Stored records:
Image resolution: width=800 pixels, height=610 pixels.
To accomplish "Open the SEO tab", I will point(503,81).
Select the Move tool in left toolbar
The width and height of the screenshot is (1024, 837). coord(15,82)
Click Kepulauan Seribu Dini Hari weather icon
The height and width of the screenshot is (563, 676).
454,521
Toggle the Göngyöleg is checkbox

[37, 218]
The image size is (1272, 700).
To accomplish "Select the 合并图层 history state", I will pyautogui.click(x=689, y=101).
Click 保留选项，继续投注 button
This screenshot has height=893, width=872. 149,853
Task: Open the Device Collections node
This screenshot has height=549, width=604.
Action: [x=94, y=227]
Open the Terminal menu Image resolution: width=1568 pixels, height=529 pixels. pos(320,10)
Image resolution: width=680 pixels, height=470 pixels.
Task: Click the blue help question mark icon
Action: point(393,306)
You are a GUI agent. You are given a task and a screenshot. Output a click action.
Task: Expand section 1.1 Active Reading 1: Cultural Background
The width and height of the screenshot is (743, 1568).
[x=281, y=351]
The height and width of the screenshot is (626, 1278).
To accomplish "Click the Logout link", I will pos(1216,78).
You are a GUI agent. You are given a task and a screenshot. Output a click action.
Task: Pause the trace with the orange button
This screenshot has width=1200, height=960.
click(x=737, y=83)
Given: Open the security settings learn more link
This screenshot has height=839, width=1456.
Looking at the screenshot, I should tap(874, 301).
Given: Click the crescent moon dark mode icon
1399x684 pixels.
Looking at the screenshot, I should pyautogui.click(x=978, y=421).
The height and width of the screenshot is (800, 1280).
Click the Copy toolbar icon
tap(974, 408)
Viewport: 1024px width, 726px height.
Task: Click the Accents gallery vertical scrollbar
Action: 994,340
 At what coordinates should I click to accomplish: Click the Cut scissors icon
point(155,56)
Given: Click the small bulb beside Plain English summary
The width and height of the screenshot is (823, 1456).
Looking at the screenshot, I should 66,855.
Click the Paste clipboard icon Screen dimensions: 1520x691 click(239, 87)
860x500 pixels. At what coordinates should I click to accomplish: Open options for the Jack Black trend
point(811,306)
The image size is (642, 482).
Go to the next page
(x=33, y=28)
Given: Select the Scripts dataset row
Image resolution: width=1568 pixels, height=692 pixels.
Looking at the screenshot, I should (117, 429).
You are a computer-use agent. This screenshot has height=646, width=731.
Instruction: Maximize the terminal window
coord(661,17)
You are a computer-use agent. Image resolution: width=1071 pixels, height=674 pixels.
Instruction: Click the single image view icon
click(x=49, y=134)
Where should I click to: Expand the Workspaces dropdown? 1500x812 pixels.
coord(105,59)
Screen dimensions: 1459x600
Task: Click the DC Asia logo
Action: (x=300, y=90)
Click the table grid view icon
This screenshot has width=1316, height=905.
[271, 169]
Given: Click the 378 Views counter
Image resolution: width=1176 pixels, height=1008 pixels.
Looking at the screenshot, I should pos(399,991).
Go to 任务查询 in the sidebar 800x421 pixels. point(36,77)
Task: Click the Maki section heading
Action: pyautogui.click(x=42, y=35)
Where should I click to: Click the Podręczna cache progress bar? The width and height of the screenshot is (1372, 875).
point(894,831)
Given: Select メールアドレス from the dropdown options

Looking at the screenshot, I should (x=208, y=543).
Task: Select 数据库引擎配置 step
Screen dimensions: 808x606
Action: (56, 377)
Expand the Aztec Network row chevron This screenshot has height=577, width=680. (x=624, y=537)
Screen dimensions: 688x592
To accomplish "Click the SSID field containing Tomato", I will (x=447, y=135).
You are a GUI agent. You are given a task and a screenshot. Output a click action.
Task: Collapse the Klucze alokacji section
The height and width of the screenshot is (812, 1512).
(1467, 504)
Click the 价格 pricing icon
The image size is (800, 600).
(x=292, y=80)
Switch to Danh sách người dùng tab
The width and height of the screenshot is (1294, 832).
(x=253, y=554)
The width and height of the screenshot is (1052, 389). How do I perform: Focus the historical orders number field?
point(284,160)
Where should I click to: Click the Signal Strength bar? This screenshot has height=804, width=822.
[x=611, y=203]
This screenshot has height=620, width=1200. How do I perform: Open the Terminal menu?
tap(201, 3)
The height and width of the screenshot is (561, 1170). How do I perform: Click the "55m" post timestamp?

- _Work request_: Only the lines above starting at the one containing "This screenshot has width=1200, height=960." and ending at the one containing "The height and width of the screenshot is (800, 1280).", both included, are to be returned, exactly as they read.

- _Solution_:
This screenshot has width=1200, height=960.
click(x=737, y=83)
Given: Open the security settings learn more link
This screenshot has height=839, width=1456.
Looking at the screenshot, I should tap(874, 301).
Given: Click the crescent moon dark mode icon
1399x684 pixels.
Looking at the screenshot, I should pyautogui.click(x=978, y=421).
The height and width of the screenshot is (800, 1280).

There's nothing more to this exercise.